== INPUT RECORDS ==
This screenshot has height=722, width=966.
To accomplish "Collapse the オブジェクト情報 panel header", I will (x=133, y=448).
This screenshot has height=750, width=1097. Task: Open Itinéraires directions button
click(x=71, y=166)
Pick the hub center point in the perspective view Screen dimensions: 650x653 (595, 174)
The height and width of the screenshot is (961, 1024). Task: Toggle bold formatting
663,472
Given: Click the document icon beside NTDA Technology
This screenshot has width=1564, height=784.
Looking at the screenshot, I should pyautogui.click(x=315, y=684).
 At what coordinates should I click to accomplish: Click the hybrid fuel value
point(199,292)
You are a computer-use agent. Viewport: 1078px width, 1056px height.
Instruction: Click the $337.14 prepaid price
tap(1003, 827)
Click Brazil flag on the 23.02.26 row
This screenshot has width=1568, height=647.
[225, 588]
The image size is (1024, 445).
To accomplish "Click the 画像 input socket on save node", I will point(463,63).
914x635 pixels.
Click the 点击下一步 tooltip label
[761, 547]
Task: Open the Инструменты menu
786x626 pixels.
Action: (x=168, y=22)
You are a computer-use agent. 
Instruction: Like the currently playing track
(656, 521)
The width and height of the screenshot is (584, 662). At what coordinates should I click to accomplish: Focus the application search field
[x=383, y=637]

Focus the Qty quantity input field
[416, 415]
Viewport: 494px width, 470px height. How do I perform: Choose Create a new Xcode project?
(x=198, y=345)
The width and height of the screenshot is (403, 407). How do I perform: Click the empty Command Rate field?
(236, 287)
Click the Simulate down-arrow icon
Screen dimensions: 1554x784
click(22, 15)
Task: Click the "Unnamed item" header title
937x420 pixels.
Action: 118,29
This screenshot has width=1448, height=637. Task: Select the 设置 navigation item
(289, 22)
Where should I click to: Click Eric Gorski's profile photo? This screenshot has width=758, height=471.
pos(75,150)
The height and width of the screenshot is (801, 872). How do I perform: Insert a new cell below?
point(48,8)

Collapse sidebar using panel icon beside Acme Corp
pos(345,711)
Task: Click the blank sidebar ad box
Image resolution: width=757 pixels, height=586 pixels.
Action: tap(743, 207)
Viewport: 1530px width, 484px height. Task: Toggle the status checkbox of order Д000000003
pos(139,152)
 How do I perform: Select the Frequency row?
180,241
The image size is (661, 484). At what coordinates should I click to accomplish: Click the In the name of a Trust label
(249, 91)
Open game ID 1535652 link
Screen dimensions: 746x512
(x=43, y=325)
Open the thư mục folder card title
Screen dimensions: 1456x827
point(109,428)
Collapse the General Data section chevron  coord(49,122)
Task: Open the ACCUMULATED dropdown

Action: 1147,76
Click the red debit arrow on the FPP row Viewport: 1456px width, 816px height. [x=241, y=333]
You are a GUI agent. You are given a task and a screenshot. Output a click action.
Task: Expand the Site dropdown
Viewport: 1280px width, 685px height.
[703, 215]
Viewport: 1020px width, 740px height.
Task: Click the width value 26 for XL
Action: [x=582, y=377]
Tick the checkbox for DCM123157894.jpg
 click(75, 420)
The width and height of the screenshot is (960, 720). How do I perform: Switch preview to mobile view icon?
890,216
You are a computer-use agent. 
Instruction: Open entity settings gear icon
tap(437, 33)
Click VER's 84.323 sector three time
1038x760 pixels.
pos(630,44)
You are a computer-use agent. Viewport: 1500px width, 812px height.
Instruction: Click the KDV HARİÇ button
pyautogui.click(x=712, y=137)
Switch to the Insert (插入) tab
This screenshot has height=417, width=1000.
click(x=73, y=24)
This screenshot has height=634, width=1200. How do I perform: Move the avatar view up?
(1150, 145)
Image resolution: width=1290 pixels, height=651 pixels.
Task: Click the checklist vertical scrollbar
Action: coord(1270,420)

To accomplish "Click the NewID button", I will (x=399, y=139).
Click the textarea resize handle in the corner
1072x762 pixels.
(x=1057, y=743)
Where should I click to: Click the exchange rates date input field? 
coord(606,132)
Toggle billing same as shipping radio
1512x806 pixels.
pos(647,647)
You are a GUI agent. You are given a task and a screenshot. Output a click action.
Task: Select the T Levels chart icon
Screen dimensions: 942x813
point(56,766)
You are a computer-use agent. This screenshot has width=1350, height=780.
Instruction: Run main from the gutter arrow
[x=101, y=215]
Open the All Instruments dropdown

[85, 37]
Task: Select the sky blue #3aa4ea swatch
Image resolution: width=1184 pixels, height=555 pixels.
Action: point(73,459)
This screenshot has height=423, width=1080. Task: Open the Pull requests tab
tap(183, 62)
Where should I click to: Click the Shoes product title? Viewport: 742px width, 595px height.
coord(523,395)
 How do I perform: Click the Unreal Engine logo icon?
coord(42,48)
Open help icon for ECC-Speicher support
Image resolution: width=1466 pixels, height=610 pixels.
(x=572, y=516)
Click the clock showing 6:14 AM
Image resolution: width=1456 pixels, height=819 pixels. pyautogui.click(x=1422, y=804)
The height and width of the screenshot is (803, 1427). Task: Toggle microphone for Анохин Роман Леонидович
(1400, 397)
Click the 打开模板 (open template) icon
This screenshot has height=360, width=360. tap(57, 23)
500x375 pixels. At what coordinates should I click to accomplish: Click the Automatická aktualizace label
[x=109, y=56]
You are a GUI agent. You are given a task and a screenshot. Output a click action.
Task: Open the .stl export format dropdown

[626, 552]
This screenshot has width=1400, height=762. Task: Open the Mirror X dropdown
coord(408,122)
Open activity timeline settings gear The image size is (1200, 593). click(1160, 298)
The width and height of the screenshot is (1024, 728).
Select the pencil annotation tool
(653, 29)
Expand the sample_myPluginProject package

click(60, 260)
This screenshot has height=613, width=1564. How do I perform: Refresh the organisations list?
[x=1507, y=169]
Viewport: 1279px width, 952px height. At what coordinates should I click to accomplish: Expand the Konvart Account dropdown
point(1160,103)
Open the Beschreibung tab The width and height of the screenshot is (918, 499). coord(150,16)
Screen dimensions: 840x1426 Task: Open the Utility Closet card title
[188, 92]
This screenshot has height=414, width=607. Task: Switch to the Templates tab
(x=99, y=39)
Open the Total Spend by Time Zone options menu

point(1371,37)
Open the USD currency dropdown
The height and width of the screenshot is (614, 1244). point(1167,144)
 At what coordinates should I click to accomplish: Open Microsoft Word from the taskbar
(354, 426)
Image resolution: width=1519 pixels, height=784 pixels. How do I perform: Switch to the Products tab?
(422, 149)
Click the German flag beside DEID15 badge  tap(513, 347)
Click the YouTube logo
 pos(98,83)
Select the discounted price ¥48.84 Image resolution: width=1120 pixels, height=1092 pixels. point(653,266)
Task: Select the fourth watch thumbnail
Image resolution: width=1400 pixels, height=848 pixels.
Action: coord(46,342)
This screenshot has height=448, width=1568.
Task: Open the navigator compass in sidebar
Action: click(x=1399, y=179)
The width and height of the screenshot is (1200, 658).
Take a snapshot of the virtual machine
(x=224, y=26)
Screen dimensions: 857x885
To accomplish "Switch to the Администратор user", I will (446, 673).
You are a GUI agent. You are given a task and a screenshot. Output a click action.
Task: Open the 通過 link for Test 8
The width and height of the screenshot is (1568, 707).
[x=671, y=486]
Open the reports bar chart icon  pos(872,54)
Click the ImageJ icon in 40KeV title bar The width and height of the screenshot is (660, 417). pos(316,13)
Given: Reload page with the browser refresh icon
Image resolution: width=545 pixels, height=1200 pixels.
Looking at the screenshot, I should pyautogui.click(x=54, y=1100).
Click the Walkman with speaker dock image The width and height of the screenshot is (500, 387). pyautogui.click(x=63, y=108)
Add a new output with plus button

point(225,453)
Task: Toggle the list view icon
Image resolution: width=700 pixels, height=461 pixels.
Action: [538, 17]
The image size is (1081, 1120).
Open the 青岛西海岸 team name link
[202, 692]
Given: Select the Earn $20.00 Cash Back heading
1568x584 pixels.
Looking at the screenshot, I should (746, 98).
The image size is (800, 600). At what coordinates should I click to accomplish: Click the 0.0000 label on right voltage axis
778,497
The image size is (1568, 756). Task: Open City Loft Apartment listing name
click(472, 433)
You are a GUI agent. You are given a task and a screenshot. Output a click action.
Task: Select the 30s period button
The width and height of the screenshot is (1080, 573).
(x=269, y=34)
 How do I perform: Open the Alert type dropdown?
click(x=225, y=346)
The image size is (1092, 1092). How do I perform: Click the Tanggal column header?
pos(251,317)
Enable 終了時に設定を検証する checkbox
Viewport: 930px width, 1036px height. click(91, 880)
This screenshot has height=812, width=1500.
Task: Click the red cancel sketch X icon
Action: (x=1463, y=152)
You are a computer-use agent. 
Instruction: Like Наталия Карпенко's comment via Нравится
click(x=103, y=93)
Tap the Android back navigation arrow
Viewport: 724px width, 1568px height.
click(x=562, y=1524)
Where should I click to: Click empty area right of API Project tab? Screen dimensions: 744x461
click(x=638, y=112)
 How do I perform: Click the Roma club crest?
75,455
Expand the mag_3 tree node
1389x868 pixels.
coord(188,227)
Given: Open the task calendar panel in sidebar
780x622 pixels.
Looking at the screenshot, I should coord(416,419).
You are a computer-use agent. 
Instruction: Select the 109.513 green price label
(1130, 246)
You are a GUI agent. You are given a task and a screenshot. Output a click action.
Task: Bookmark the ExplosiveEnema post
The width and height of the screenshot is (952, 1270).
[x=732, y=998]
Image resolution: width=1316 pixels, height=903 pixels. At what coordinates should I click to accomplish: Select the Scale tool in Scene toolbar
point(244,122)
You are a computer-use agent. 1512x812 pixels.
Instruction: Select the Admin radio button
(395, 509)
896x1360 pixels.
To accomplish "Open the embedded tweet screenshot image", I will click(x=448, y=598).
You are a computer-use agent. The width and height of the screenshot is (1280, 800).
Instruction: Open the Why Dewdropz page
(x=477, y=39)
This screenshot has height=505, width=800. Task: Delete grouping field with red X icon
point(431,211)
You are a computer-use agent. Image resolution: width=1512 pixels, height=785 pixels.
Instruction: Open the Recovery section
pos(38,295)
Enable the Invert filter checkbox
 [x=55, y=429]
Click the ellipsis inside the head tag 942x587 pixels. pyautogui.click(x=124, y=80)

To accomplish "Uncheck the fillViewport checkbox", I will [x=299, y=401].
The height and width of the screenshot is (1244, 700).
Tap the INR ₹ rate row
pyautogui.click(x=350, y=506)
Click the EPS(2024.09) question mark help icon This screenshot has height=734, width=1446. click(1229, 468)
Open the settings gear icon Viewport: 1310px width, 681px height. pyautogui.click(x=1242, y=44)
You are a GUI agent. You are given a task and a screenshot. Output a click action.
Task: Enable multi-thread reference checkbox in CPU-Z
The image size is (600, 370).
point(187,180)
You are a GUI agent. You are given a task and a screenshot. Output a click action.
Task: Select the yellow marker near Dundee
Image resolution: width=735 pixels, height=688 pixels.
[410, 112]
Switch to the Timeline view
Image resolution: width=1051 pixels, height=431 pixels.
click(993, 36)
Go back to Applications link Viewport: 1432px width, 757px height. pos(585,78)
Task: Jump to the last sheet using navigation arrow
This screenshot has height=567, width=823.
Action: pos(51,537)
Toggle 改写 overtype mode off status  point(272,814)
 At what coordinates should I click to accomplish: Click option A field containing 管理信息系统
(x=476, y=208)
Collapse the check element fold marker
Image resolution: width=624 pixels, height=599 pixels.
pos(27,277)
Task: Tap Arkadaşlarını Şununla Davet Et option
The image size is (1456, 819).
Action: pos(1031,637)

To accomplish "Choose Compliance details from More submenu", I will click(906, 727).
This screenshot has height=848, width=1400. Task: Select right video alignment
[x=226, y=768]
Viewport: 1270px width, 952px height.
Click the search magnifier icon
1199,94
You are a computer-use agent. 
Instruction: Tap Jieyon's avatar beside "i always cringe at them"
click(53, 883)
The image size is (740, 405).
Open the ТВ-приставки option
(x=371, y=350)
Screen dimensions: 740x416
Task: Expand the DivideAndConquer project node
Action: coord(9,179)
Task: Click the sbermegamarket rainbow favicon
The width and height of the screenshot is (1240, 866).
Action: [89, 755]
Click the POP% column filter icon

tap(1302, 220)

== ACTIVITY ==
Keeping every character as it is, restate the lines above that run from the line with "Instruction: Open the Why Dewdropz page" through the line with "Task: Select the yellow marker near Dundee", both included, and nothing else.

== OUTPUT OF THE TASK ==
Instruction: Open the Why Dewdropz page
(x=477, y=39)
This screenshot has height=505, width=800. Task: Delete grouping field with red X icon
point(431,211)
You are a computer-use agent. Image resolution: width=1512 pixels, height=785 pixels.
Instruction: Open the Recovery section
pos(38,295)
Enable the Invert filter checkbox
 [x=55, y=429]
Click the ellipsis inside the head tag 942x587 pixels. pyautogui.click(x=124, y=80)

To accomplish "Uncheck the fillViewport checkbox", I will [x=299, y=401].
The height and width of the screenshot is (1244, 700).
Tap the INR ₹ rate row
pyautogui.click(x=350, y=506)
Click the EPS(2024.09) question mark help icon This screenshot has height=734, width=1446. click(1229, 468)
Open the settings gear icon Viewport: 1310px width, 681px height. pyautogui.click(x=1242, y=44)
You are a GUI agent. You are given a task and a screenshot. Output a click action.
Task: Enable multi-thread reference checkbox in CPU-Z
The image size is (600, 370).
point(187,180)
You are a GUI agent. You are given a task and a screenshot. Output a click action.
Task: Select the yellow marker near Dundee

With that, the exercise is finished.